Pour générer des identifiants aléatoires cryptographiquement (pas des mots de passe), utilisez le Générateur UUID. Pour encoder des mots de passe dans des fichiers de configuration ou des en-têtes HTTP, le Encodeur Base64 gère le transport sécurisé des données binaires.

Questions fréquentes

Les mots de passe générés sont-ils stockés ou enregistrés quelque part ?

Non. Les mots de passe sont générés en utilisant crypto.getRandomValues() entièrement dans votre navigateur. Ils ne sont jamais envoyés à un serveur, jamais enregistrés, et disparaissent lorsque vous fermez ou actualisez la page. Ouvrez l'onglet Réseau du navigateur pendant la génération et vous ne verrez aucune requête sortante.

Quelle devrait être la longueur de mon mot de passe ?

Le NIST SP 800-63B fixe un minimum de 8 caractères. Les professionnels de la sécurité recommandent au moins 16 caractères pour la plupart des comptes, et 20 ou plus pour les comptes de grande valeur (email, banque, gestionnaire de mots de passe). Avec un ensemble de 94 caractères, un mot de passe de 16 caractères a environ 105 bits d'entropie - impossible à forcer par brute force avec le matériel actuel ou futur proche.

Devrais-je inclure des symboles dans mon mot de passe ?

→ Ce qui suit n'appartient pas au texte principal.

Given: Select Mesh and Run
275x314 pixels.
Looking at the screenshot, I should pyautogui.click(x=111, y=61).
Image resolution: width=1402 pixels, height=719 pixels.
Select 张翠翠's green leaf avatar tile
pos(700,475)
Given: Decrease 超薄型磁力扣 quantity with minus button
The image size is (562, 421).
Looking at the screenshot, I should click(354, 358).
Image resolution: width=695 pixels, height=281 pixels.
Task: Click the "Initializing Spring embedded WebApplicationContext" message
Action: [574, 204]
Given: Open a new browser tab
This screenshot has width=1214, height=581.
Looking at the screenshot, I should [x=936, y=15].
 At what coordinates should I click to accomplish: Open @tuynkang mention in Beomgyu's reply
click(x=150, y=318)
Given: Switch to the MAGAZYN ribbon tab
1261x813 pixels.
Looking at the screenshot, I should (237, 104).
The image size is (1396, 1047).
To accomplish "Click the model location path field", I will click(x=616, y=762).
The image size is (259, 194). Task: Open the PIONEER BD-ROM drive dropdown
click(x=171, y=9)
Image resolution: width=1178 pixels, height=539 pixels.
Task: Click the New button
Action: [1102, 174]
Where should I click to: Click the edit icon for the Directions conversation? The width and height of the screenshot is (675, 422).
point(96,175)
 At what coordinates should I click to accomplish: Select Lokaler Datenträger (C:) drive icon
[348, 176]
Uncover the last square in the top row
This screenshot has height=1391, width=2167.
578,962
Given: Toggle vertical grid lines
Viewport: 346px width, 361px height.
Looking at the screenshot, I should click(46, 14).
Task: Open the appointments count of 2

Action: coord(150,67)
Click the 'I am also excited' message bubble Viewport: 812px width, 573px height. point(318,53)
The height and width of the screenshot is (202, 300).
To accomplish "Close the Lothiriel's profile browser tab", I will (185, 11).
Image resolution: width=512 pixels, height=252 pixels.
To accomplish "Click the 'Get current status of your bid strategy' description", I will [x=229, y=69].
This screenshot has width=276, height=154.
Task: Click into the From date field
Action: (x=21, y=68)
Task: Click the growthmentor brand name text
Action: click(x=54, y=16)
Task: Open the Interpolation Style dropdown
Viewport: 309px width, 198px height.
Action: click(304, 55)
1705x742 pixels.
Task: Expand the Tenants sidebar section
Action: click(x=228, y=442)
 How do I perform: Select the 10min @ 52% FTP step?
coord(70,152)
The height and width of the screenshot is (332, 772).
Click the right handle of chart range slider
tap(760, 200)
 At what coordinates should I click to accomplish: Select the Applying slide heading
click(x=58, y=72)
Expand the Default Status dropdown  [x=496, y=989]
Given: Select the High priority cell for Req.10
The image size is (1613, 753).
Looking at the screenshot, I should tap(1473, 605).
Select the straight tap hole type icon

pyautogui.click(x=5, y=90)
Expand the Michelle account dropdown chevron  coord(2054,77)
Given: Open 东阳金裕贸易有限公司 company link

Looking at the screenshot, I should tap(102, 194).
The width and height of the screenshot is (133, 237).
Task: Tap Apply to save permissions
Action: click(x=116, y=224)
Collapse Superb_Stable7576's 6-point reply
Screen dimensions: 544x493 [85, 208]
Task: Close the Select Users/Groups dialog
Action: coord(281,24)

Oui, lorsque le service le permet. Inclure des symboles augmente l'ensemble de caractères de 62 à 94 caractères, ajoutant environ 0,66 bits d'entropie par caractère. Au-delà de 16 caractères, cela représente environ 10,5 bits supplémentaires. Le plus grand avantage vient toujours de la longueur : un mot de passe de 20 caractères avec lettres et chiffres est plus fort qu'un mot de passe de 12 caractères avec tous les symboles.

Quelle est la différence entre un mot de passe aléatoire et une phrase de passe ?

Un mot de passe aléatoire est une chaîne de caractères aléatoires optimisée pour une entropie maximale en longueur minimale. Une phrase de passe est une séquence de mots aléatoires (par exemple, correct-horse-battery-staple) qui échange la longueur pour la mémorisation. Une phrase de passe de 5 mots (liste de mots de 7 776 mots) a environ 65 bits d'entropie. Pour les entrées du gestionnaire de mots de passe, utilisez des mots de passe de caractères aléatoires. Pour le mot de passe principal, utilisez une phrase de passe que vous pouvez mémoriser.

Puis-je utiliser ce générateur pour des mots de passe Wi-Fi ou des tokens API ?

Pour le Wi-Fi (WPA2/WPA3), un mot de passe aléatoire de 20 caractères avec tous les types de caractères est excellent - il suffit de le sauvegarder avant de devoir le saisir sur des appareils. Pour les clés SSH et les tokens API, utilisez des commandes de génération dédiées (ssh-keygen, le flux de création de token de votre fournisseur API) plutôt que de générer manuellement des mots de passe.